* Activity 1 *
According to the article on the Sirridge medical humanities lecture, what are the three parts of Sirridge's skill at connecting with patients?
* Activity 2 *
Write a continuation of the article on the Sirridge medical humanities lecture, starting after its final sentence.

Former UMKC School of Medicine docent and Humanities Department namesake William T. Sirridge, M.D., was a master at connecting with patients, including in their final days.
So it was fitting that this year’s medical humanities lecture endowed in Sirridge’s name was titled “How to Conduct a Good Death.” Gary Salzman, M.D., a 1980 graduate of the School of Medicine, delivered the lecture March 22.
“William Sirridge was my docent and mentor and taught me many things not published in books,” said Salzman, himself a faculty member, docent and Truman Medical Center physician since 1985.
Sharing a half dozen stories about patients at the end of their lives, Salzman told the lessons he had learned from Sirridge and how they had played out in his career. The most important lesson focused on how to connect with patients.
“As we bring more and more technology into medicine, we become less and less able to connect with patients,” said Salzman. “Connecting with patients is as important today as it was 40 years ago when I was in medical school.”
Salzman first told two stories of how, as a student, he had failed miserably in dealing with a patient’s death. In one case, he was ill prepared and “got it all wrong” telling a woman over the phone that her mother had just died at the hospital.
In the other case, he had prepared a case for presentation by examining a woman with a classic case of scleroderma, studying the medical literature on the woman’s dire condition and working up a detailed treatment plan. But he had left out the human element, and was unaware that Sirridge had already tried the recommended treatments – which all failed. Instead, Salzman learned Sirridge was helping the patient and her three daughters take the necessary steps for the woman to die peacefully at home.
“He looked over his glasses and said to me, ‘Salzman, do you know how to conduct a good death?’ ”
After those two instances, Salzman said, he dedicated himself to listening, watching and learning from Sirridge and other veteran physicians. He saw that Sirridge’s skill at connecting with patients had three parts:
- Physical touch. A gentle hand on a patient’s arm could be “more powerful than morphine.”
- Common interests. Finding and sharing commonalities with some humor mixed in.
- Direct and honest conversation.
As Salzman practiced and applied those principals over the years with dying patients and their family members, he began to learn how to conduct a good death, and to pass his lessons on to colleagues, residents and students.
Salzman recounted his education and evolution through cases that took him from trying to do too much for dying patients, to pushing too hard for removing life support. He told of one patient who, after being taken off life support, woke up, looked at him and said, “I need a beer!”
He found equilibrium by listening deeply, respecting patient and family wishes, and then doing his best to find a balanced course of action.

Stored data entries
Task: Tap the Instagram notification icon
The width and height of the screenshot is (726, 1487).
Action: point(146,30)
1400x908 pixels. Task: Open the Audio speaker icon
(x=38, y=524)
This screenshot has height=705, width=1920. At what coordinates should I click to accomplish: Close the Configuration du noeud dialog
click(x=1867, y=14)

--

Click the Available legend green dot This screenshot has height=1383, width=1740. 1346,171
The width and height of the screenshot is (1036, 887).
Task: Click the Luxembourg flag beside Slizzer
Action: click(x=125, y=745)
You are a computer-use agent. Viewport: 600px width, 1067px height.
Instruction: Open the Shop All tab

...

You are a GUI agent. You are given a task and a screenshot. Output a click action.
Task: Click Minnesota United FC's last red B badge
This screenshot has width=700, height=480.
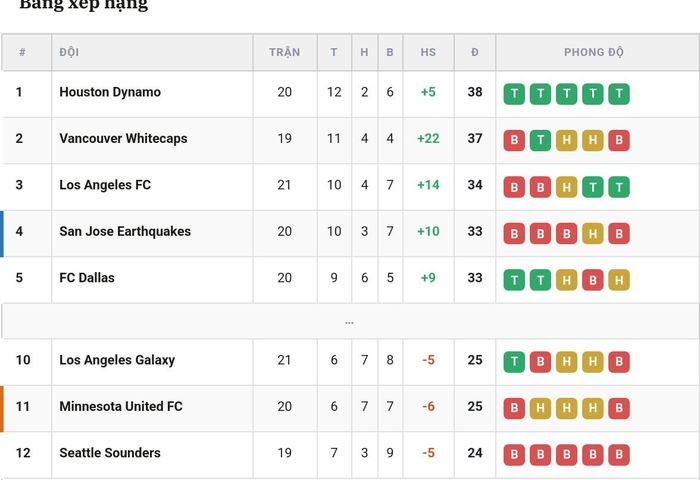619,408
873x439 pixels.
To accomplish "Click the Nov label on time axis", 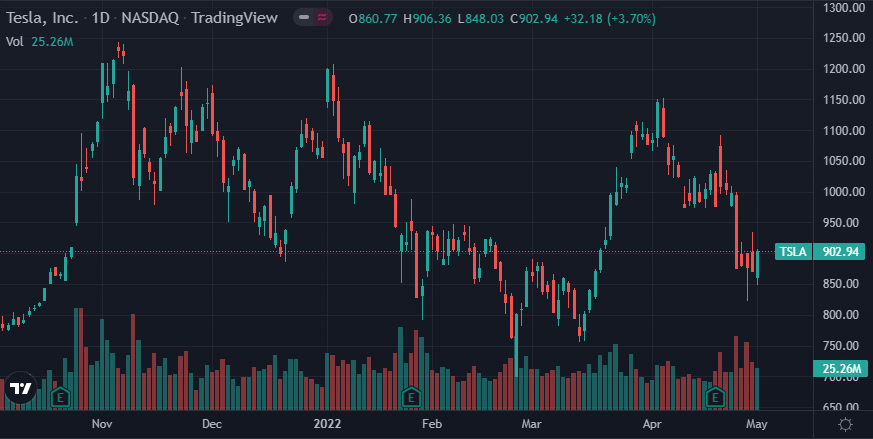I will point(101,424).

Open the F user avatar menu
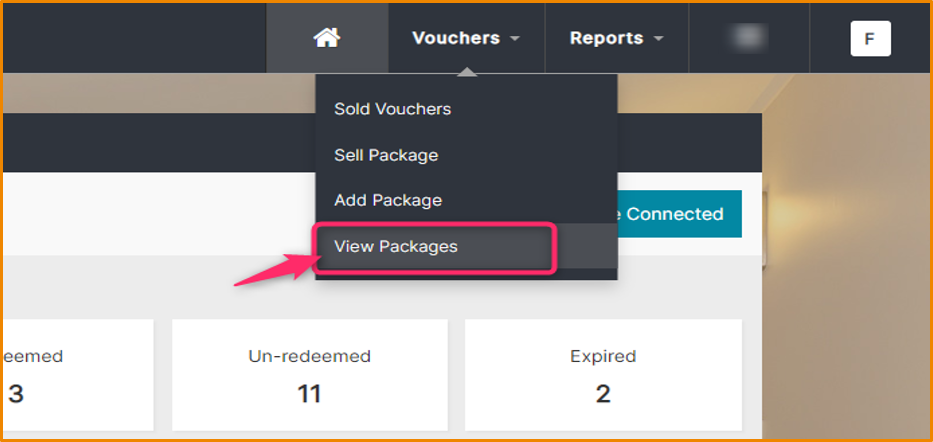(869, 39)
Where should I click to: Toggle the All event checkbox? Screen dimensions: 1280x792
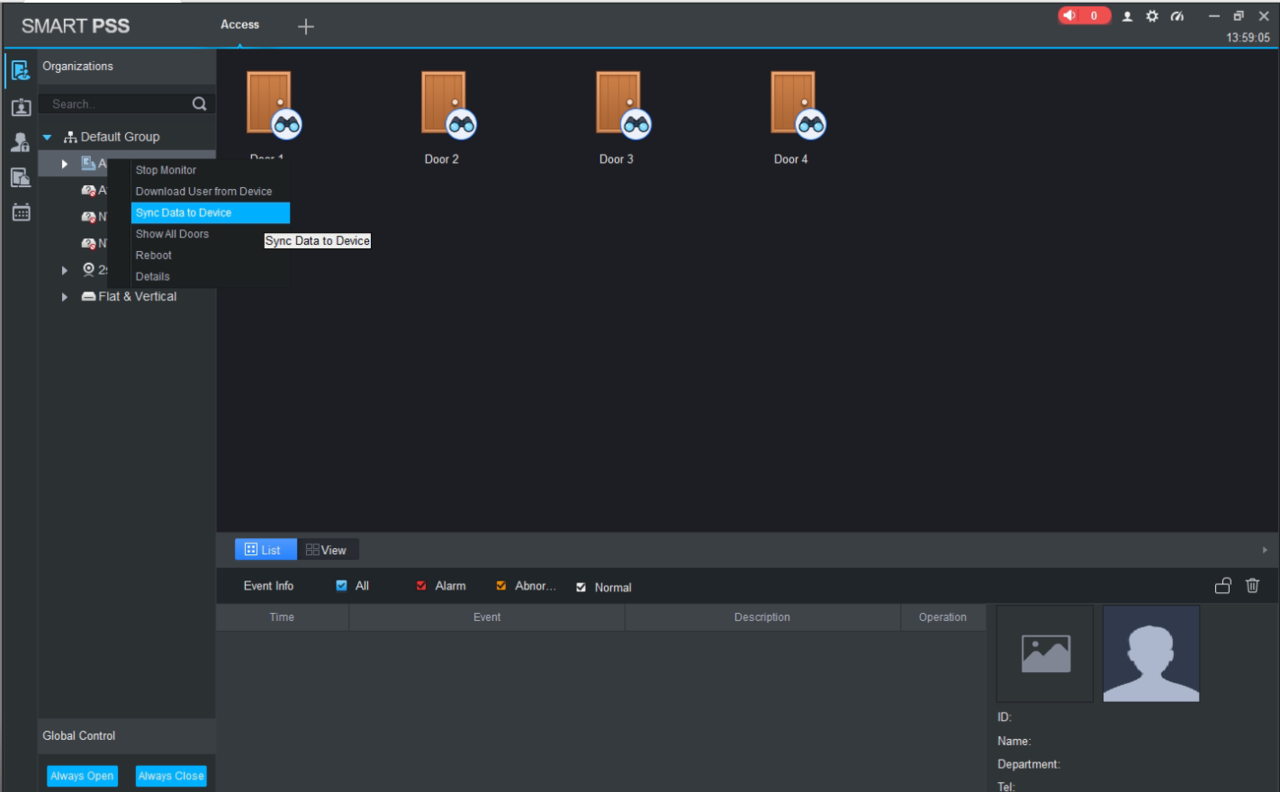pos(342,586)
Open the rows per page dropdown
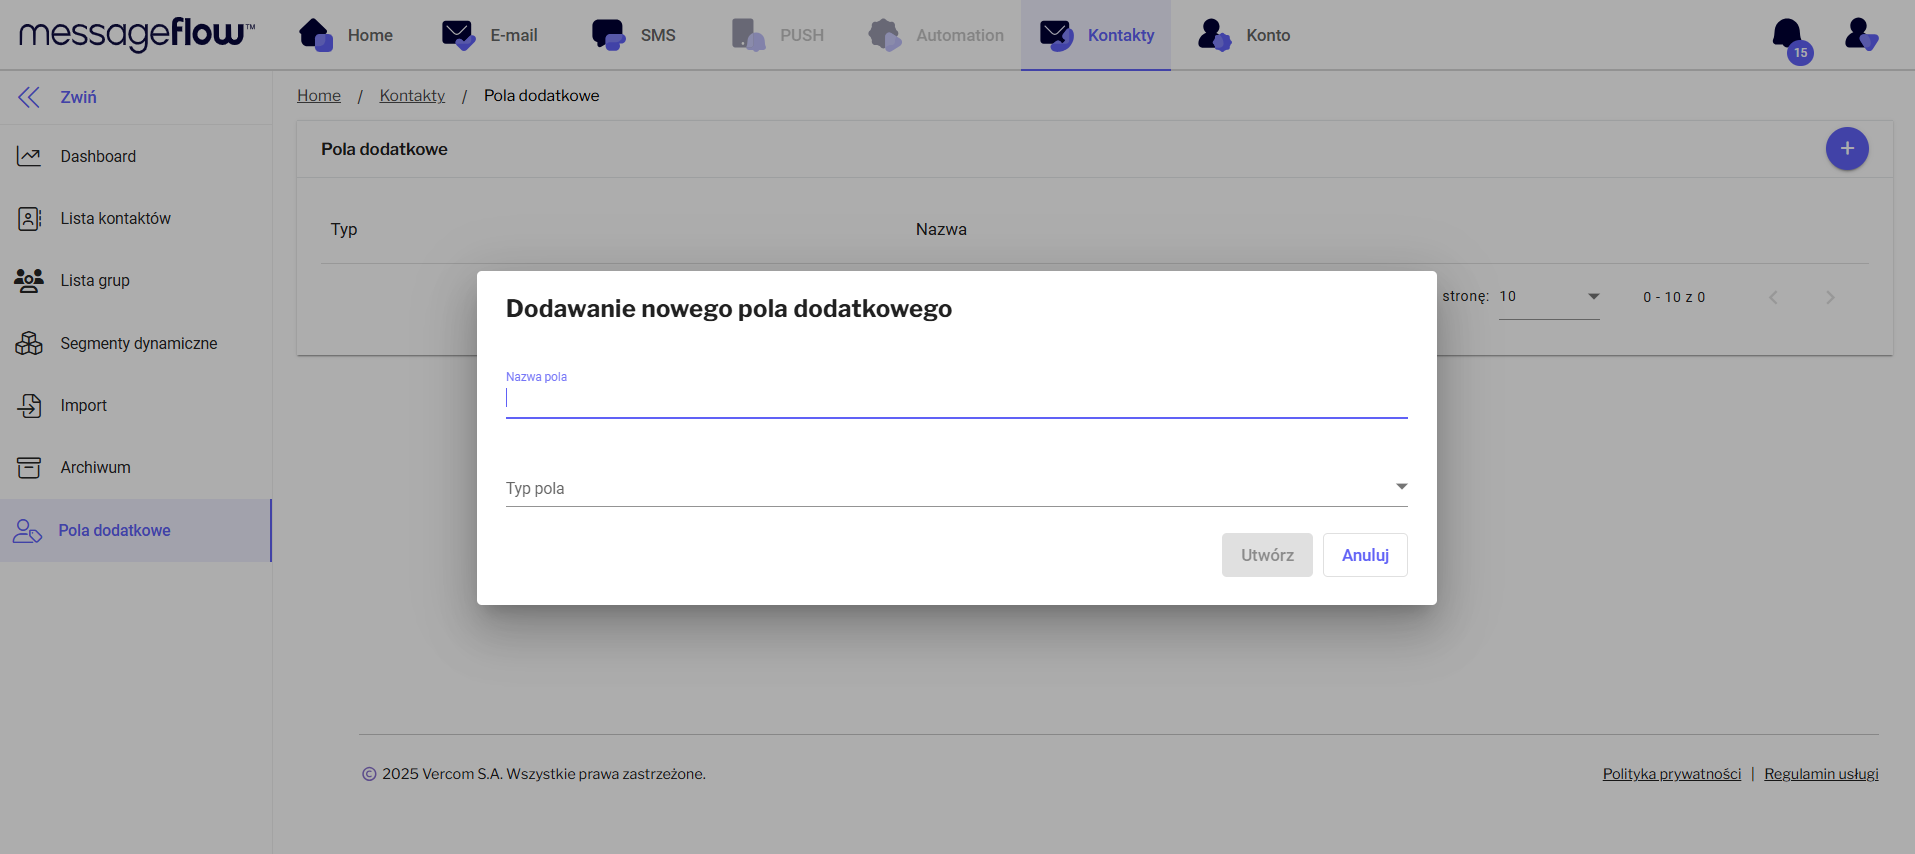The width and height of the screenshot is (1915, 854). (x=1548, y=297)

* Answer section 1 *
Physical touch, common interests, and direct and honest conversation.

* Answer section 2 *
In one case, a hospice patient who recently reunited with his estranged spouse desperately wanted to live and have more time. Salzman, though skeptical, went with the man’s wishes and got him out of hospice and back home with a portable breathing unit. “Eight years later, he still sings my praises as the man who saved his life,” Salzman said. “I just listened to his wishes.”
And for patients “who want you to do everything,” Salzman said, “I tell them, ‘Let’s do everything that will help you, and nothing that will hurt you.’ ” Through that lens, he said, appropriate individual plans can be worked out for each patient.
Salzman closed with a case in which a sixth-year student got to know a patient with severe pulmonary fibrosis and her daughter. They were having trouble letting go even though the patient’s essential life-support mask, not meant for long-term continuous use, was causing her more and more pain and skin deterioration. Eventually, the student was able to describe what would happen if life support was removed, and what medicines would be used so the woman could die comfortably. Eventually, they agreed to remove the mask, and the mother died in peace.
“The student told me she determined the best way to connect with this family was to sit quietly, to just be present while watching television. So she watched ‘Ellen’ with them, most afternoons for two weeks.” Salzman praised the student on her outstanding work
“I told the student that I had a story that I wanted to tell her. It is about a man she never met but influenced her education. It is a story of my docent, William T. Sirridge, and a question he asked me a long time ago: ‘Do you know how to conduct a good death?’”
The lessons Dr. Sirridge taught on connecting with patients and conducting a good death learned by Salzman are now being passed on to current students. And, according to Salzman, these students will carry on, teaching these skills to their students and continuing the legacy of Dr. Sirridge long after his death.